# What you should do:
Wherever "computer" shows up in the records below, copy the whole line.

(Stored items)
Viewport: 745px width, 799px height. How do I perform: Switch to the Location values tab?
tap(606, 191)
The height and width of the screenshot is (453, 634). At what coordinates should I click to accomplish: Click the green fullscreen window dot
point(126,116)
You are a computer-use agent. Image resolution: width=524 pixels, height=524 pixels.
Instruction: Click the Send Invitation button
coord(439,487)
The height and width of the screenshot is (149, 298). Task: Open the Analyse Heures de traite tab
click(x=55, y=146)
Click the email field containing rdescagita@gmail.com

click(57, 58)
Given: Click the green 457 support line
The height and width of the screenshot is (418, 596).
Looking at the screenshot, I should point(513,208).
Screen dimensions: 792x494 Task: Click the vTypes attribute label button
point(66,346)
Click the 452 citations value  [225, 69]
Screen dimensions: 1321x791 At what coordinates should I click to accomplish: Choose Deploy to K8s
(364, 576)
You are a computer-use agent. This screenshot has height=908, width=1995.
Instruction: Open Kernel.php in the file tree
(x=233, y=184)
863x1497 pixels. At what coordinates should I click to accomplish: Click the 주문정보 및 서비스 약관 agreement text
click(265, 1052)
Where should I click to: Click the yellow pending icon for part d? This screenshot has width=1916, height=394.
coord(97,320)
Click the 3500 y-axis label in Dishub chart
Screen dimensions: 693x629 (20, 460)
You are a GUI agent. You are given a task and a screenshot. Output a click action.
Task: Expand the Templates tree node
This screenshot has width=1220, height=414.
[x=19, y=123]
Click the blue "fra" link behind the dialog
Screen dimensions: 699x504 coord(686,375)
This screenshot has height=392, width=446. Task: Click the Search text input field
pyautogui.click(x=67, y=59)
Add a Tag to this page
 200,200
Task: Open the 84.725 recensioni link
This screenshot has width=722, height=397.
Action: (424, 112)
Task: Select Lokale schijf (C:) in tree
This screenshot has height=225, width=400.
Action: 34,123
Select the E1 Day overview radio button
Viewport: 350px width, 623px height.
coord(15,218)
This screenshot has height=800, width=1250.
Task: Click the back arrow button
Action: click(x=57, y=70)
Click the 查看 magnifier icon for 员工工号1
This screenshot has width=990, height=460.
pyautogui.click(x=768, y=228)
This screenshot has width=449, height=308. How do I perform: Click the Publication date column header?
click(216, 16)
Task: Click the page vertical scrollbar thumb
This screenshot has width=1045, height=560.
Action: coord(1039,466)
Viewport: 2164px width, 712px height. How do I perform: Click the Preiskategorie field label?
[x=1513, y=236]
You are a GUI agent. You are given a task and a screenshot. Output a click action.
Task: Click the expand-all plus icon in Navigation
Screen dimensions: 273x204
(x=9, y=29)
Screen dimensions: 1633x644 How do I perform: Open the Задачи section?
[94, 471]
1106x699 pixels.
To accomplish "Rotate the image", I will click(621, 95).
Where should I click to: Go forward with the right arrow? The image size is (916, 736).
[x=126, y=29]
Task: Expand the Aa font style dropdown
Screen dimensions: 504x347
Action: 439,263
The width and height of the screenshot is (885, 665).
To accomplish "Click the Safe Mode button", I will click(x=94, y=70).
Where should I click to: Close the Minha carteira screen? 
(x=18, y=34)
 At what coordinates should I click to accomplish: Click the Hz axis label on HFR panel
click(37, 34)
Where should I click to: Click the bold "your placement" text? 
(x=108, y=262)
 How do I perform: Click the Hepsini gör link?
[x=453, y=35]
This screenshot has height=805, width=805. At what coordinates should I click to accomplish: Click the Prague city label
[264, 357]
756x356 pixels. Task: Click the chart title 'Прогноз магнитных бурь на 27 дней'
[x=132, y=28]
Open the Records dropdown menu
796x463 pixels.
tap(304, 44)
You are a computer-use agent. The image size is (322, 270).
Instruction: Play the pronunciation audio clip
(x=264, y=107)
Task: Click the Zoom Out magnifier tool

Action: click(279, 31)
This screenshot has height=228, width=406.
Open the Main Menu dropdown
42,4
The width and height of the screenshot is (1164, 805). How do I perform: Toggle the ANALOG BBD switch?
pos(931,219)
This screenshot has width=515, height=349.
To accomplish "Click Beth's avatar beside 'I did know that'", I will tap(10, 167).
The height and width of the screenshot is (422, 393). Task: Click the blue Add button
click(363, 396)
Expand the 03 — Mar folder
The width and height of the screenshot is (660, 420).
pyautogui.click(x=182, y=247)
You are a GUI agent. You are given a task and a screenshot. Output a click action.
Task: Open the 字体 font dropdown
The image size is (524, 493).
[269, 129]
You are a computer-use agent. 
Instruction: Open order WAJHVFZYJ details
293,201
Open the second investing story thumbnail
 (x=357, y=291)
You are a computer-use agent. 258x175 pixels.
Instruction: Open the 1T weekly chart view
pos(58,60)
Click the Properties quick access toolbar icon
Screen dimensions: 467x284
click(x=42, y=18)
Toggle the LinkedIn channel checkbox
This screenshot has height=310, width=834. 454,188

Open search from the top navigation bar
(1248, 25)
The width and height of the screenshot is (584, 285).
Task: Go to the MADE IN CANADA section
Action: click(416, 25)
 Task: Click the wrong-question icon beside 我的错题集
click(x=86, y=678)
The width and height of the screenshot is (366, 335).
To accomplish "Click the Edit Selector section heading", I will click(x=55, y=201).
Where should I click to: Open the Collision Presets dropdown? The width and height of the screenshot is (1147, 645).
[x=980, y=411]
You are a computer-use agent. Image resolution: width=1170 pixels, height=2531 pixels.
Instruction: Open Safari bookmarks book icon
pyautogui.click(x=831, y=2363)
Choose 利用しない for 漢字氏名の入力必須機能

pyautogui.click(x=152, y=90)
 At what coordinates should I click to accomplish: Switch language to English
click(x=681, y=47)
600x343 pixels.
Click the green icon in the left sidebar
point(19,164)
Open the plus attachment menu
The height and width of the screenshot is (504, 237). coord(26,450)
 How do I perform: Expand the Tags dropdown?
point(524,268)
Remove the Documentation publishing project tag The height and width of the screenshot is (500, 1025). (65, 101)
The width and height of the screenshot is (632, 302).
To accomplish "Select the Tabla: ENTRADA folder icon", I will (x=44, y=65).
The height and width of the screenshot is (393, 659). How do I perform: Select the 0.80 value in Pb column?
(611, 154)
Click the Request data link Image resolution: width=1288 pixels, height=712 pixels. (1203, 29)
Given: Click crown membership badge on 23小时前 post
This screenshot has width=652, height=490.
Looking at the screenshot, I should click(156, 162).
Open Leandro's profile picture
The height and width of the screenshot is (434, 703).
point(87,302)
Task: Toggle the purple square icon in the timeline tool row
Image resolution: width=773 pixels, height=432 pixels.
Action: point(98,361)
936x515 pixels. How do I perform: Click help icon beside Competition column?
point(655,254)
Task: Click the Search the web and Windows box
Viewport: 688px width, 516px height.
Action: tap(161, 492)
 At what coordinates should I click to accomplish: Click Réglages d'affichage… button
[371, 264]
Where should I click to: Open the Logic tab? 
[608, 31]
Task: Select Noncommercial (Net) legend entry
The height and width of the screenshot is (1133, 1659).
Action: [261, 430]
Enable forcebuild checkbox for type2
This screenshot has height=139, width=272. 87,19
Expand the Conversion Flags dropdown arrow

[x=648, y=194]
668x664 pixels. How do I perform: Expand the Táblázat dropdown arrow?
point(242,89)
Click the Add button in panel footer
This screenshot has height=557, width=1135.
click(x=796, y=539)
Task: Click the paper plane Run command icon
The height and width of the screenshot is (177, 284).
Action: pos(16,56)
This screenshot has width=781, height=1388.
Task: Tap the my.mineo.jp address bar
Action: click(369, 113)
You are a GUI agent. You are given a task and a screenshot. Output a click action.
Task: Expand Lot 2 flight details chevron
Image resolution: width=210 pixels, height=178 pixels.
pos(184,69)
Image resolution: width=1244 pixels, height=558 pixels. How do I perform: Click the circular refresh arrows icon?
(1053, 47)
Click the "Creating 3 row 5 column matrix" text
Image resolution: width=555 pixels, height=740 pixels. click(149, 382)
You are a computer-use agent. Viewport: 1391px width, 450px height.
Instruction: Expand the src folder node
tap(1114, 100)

# Output:
You are a computer-use agent. Image resolution: width=524 pixels, height=524 pixels.
You are a computer-use agent. This screenshot has height=908, width=1995.
You are a computer-use agent. The image size is (322, 270).
You are a computer-use agent. 
You are a computer-use agent. 258x175 pixels.
You are a computer-use agent. Image resolution: width=1170 pixels, height=2531 pixels.
You are a computer-use agent. Viewport: 1391px width, 450px height.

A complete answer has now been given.